■ **Supplied records**:
■ ■ ■

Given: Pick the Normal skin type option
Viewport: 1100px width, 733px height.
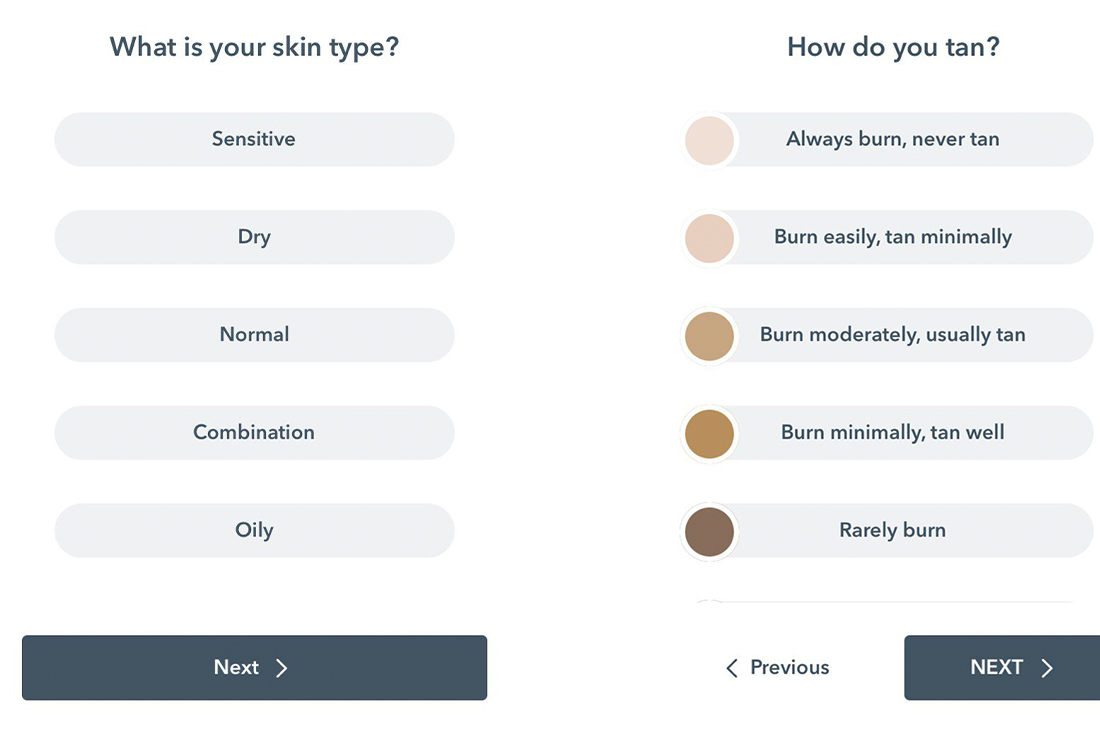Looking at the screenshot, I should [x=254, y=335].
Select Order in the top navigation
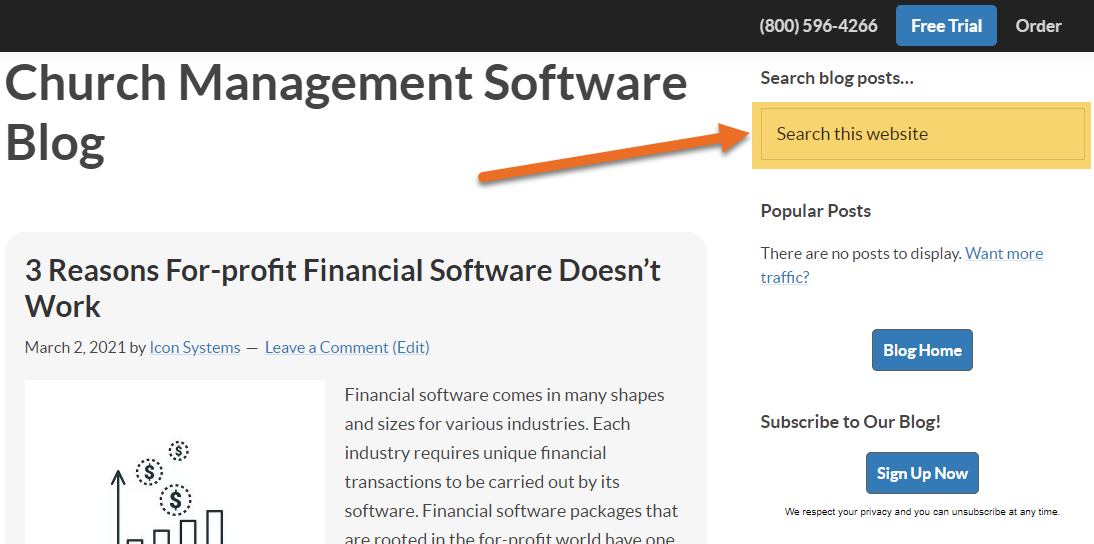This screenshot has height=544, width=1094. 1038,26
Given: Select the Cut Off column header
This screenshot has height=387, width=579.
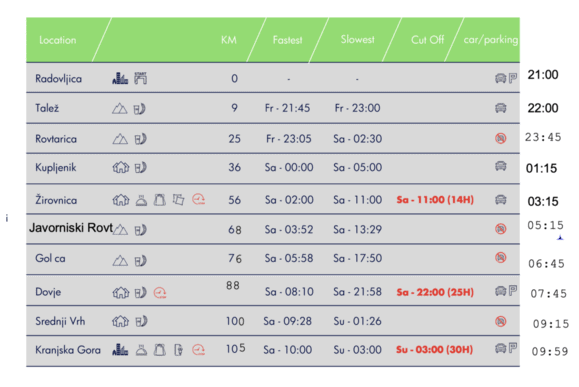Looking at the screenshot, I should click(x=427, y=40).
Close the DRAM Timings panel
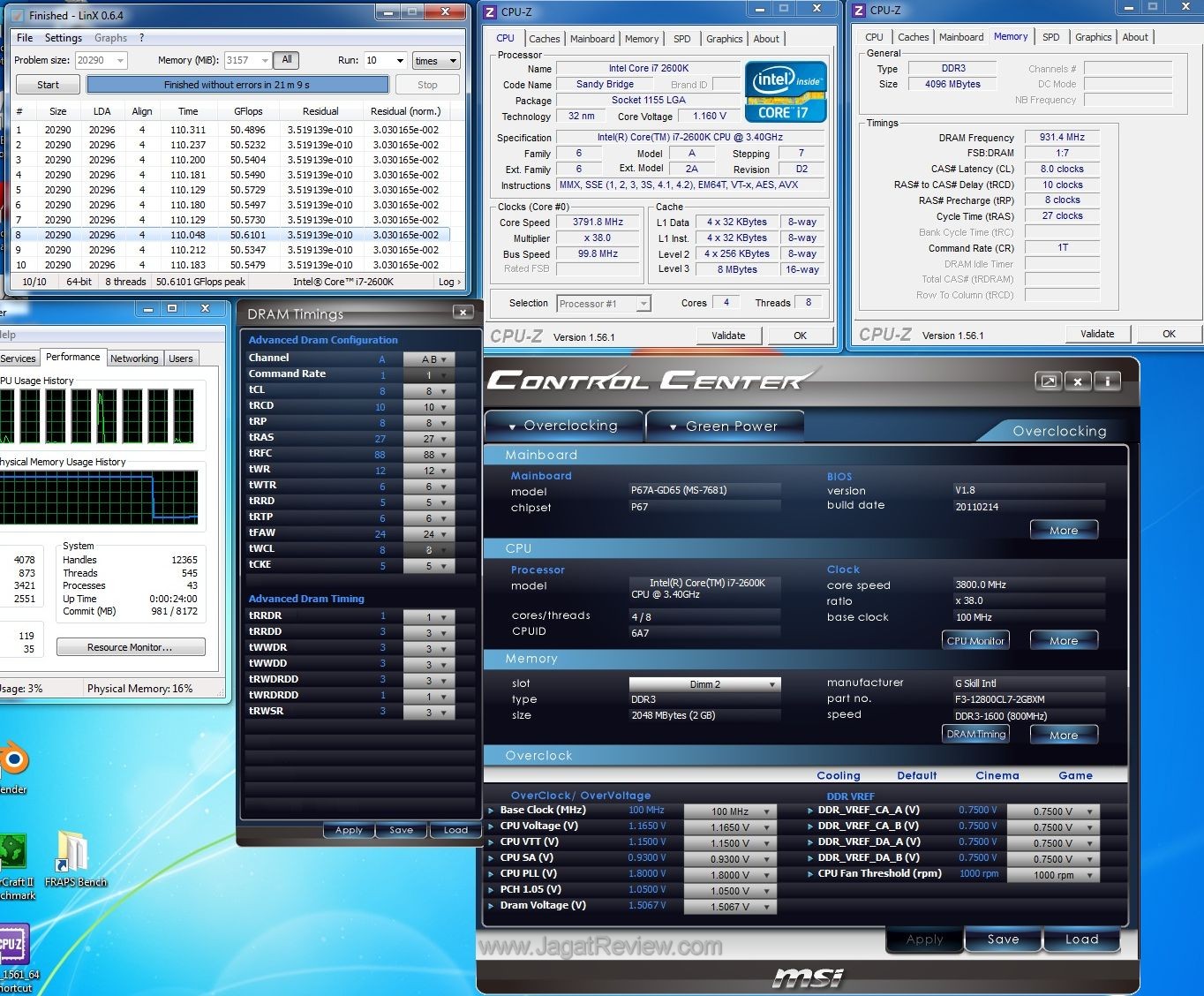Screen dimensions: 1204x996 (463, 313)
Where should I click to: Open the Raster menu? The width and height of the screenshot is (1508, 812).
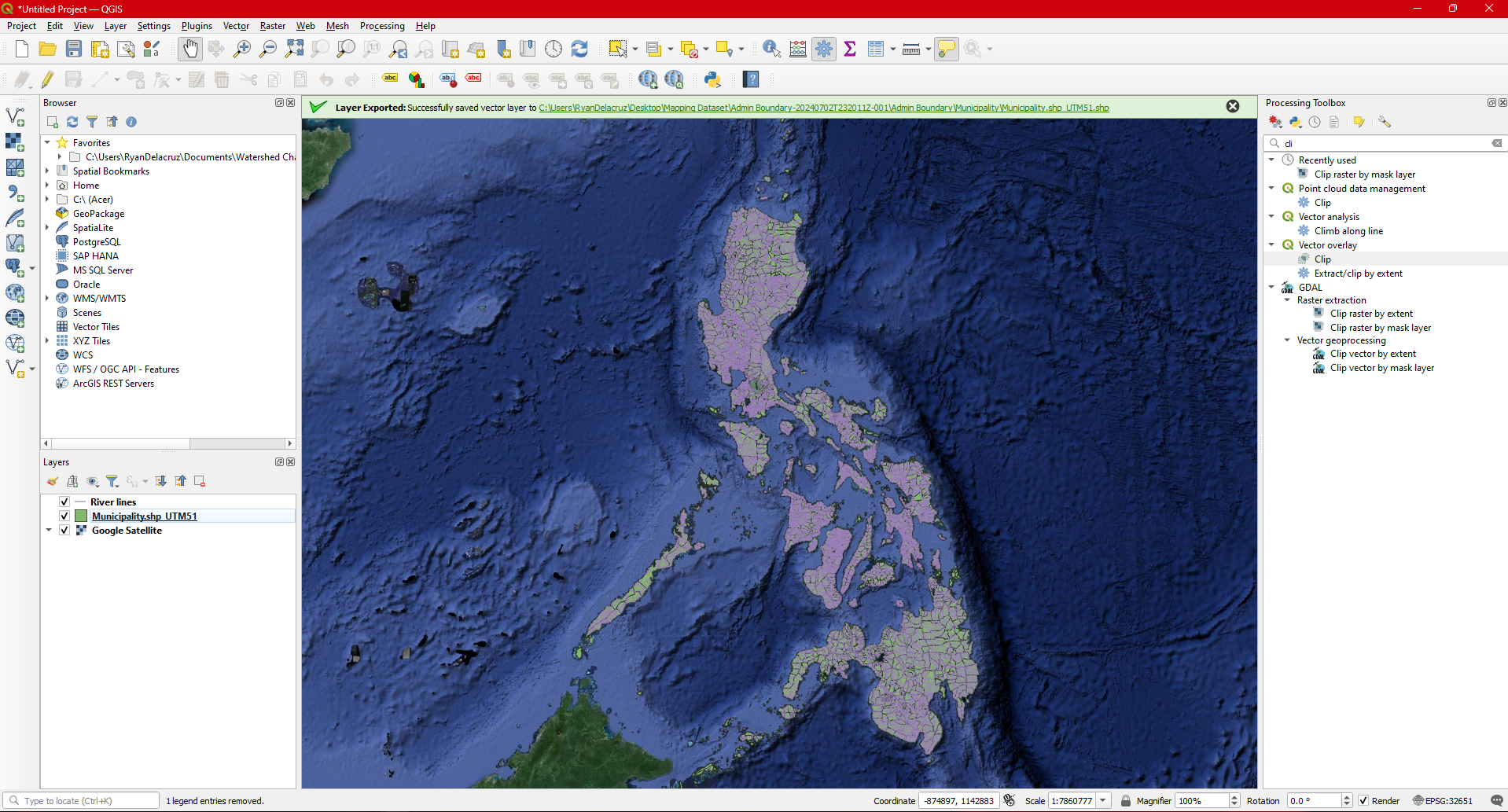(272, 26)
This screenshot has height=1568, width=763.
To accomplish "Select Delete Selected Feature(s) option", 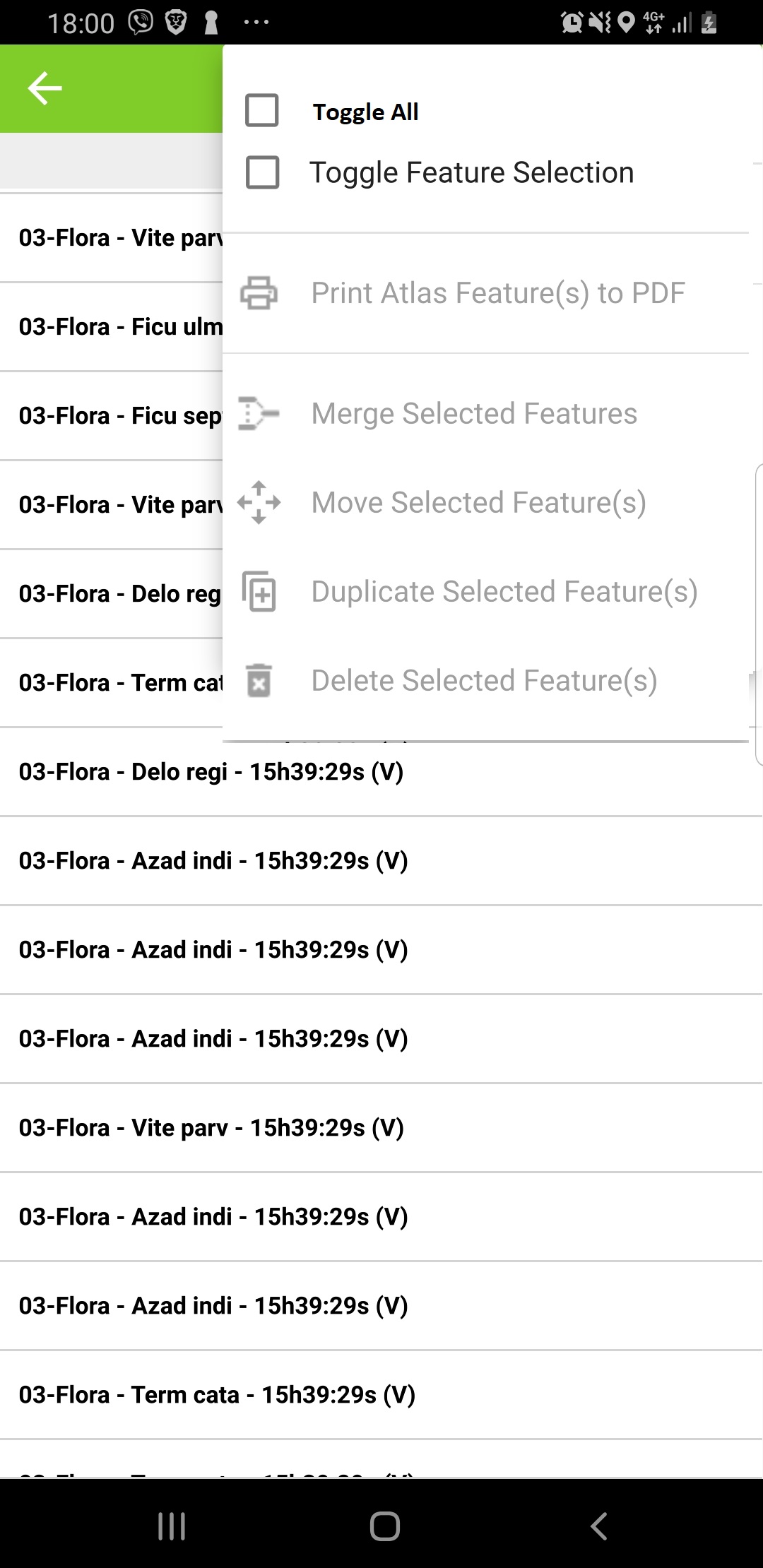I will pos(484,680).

■ ■ ■

■ **Assignment**:
Work out how many lines in this material include the word "Given", and reply with that number alone.

■ **Answer section**:
2